*Challenge 1*: Print the stretch of the infer-spec documentation from "--output OUTPUT" through "the inferred spec.", copying it word for word.

*Excerpt to read*:
Data Spec Inference

The new infer-spec utility in the Datacraft toolkit allows you to automatically infer a Data Spec from provided sample data in either CSV or JSON format. Instead of manually crafting your data specification, you can now use this handy utility to get a head start from your sample datasets.

Command Line Usage

To infer a Data Spec, use the following command:

infer-spec (--csv <CSV_PATH> | --json <JSON_PATH> | --csv-dir <CSV_DIRECTORY_PATH> | --json-dir <JSON_DIRECTORY_PATH>) [OPTIONS]

Options:

-h, --help

Show this help message and exit.

--csv CSV

Path to a single CSV file to process.

--json JSON

Path to a single JSON file to process.

--csv-dir CSV_DIR

Directory path containing multiple CSV files for batch processing.

--json-dir JSON_DIR

Directory path containing multiple JSON files for batch processing.

--output OUTPUT

Specifies the output file to write the inferred Data Spec results.

--limit LIMIT

Set the max size for lists or weighted values, particularly useful when a specific type from the data cannot be inferred.

--limit-weighted

For weighted values, this option ensures only the top limit weights are considered in the inferred spec.

-l, –log-level {critical,fatal,error,warning,warn,info,debug,off,stop,disable}

Set the verbosity of the logging. The default level is info.

Example Workflow

Suppose you have a sample data file named sample.csv and you want to infer its Data Spec. Here’s how you might use the infer-spec tool:

infer-spec --csv sample.csv --output inferred_spec.json

This would process the sample.csv file, infer the Data Spec, and then save the result to inferred_spec.json. For the example csv below:

ip,lat,long,city,date
192.168.1.1,34.0522,-118.2437,Los Angeles,2023-10-08T08:45:00
192.168.1.2,40.7306,-73.9352,New York,2023-10-08T09:15:23
192.168.1.3,51.5074,-0.1278,London,2023-10-08T10:32:50
192.168.1.4,48.8566,2.3522,Paris,2023-10-08T11:05:31
192.168.1.5,35.6895,139.6917,Tokyo,2023-10-08T12:22:14
192.168.1.6,37.7749,-122.4194,San Francisco,2023-10-08T13:35:22
192.168.1.7,41.8781,-87.6298,Chicago,2023-10-08T14:45:50
192.168.1.8,34.0522,-118.2437,Los Angeles,2023-10-08T15:55:33
192.168.1.9,49.2827,-123.1207,Vancouver,2023-10-08T16:30:05
192.168.1.10,52.5200,13.4050,Berlin,2023-10-08T17:10:14
192.168.1.11,28.6139,77.2090,New Delhi,2023-10-08T18:02:21

Running this through infer-spec tool will produce the following Data Spec:

{
  "ip": {
    "type": "ip",
    "config": {
      "base": "192.168.1"
    }
  },
  "lat": {
    "type": "geo.lat"
  },
  "long": {
    "type": "geo.long"
  },
  "city": {
    "type": "values",
    "data": [
      "New York",
      "New Delhi",
      "Paris",
      "Los Angeles",
      "Berlin",
      "London",
      "Tokyo",
      "Chicago",
      "Vancouver"
    ]
  },
  "date": {
    "type": "date.iso"
  }
}

Keep in mind that while the generated data will resemble the source CSV, it won’t retain the original’s correlations.

*Challenge 2*: Output the stretch of the records from the line that contains "Where should I click to: Confirm" through the line that contains "[x=42, y=273]", reproducing each line unchanged.

*Record extracts*:
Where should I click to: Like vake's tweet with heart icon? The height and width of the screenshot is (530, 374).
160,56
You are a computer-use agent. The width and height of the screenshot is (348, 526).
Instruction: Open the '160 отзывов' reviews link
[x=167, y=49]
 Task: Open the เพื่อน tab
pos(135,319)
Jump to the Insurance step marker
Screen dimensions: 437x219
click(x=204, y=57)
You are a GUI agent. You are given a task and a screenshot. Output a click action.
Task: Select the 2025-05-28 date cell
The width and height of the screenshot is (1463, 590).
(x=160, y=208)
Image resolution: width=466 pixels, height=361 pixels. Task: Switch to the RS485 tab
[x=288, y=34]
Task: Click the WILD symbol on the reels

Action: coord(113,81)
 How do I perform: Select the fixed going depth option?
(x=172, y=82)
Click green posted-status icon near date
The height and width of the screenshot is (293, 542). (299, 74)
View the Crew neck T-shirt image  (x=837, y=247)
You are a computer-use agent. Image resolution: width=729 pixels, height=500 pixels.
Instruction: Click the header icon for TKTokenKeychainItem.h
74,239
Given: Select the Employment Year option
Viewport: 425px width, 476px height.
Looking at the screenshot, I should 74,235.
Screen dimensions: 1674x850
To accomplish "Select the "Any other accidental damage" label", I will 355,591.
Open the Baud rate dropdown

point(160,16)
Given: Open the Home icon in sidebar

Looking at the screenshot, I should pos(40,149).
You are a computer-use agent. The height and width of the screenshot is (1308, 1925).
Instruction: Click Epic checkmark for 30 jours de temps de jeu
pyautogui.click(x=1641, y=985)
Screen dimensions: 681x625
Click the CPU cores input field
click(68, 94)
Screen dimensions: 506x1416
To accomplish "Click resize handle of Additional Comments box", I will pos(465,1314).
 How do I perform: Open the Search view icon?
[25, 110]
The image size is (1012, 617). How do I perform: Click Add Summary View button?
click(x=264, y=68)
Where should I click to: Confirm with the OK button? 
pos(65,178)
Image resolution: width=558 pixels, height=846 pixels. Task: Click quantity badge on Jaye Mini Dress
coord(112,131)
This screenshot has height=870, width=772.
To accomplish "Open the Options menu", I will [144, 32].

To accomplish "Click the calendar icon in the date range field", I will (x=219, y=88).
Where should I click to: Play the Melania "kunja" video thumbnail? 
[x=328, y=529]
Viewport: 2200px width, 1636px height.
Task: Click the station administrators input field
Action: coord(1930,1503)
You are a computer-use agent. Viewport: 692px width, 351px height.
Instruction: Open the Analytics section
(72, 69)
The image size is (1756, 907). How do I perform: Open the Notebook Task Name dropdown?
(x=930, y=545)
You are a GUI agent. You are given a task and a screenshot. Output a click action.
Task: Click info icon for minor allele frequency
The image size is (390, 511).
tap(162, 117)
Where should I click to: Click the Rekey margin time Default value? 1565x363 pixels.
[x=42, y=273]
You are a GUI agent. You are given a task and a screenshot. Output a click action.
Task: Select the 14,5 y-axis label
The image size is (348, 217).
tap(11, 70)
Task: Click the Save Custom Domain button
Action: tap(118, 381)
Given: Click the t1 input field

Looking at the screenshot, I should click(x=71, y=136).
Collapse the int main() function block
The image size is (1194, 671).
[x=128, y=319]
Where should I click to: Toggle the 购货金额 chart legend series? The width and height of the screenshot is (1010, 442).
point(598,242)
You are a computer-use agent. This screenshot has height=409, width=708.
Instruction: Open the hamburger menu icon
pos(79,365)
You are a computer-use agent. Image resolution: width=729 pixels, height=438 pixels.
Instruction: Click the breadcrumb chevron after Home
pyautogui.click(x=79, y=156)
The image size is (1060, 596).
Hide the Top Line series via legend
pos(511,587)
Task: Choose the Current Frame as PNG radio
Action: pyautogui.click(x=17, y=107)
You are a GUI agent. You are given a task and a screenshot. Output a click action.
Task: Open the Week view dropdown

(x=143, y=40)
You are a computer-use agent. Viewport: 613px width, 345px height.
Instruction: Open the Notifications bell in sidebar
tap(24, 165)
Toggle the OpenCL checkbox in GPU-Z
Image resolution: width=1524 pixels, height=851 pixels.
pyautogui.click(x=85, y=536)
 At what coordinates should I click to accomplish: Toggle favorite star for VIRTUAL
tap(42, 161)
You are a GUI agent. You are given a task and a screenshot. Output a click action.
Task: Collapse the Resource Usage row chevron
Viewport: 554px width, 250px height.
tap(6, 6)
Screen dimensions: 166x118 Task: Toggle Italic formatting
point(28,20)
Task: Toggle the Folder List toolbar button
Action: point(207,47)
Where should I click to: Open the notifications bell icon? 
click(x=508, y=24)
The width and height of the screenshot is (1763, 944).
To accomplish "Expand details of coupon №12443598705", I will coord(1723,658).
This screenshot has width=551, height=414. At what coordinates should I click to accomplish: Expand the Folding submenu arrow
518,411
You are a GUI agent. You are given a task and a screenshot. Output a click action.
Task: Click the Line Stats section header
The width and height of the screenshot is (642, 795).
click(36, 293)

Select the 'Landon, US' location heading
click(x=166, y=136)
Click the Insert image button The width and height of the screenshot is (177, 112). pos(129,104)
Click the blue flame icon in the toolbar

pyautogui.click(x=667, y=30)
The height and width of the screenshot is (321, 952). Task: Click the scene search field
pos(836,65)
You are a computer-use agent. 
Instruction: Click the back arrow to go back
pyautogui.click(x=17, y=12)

*Written answer 1*:
--output OUTPUT

Specifies the output file to write the inferred Data Spec results.

--limit LIMIT

Set the max size for lists or weighted values, particularly useful when a specific type from the data cannot be inferred.

--limit-weighted

For weighted values, this option ensures only the top limit weights are considered in the inferred spec.

*Written answer 2*:
Where should I click to: Confirm with the OK button? 
pos(65,178)
Image resolution: width=558 pixels, height=846 pixels. Task: Click quantity badge on Jaye Mini Dress
coord(112,131)
This screenshot has height=870, width=772.
To accomplish "Open the Options menu", I will [144, 32].

To accomplish "Click the calendar icon in the date range field", I will (x=219, y=88).
Where should I click to: Play the Melania "kunja" video thumbnail? 
[x=328, y=529]
Viewport: 2200px width, 1636px height.
Task: Click the station administrators input field
Action: coord(1930,1503)
You are a computer-use agent. Viewport: 692px width, 351px height.
Instruction: Open the Analytics section
(72, 69)
The image size is (1756, 907). How do I perform: Open the Notebook Task Name dropdown?
(x=930, y=545)
You are a GUI agent. You are given a task and a screenshot. Output a click action.
Task: Click info icon for minor allele frequency
The image size is (390, 511).
tap(162, 117)
Where should I click to: Click the Rekey margin time Default value? 1565x363 pixels.
[x=42, y=273]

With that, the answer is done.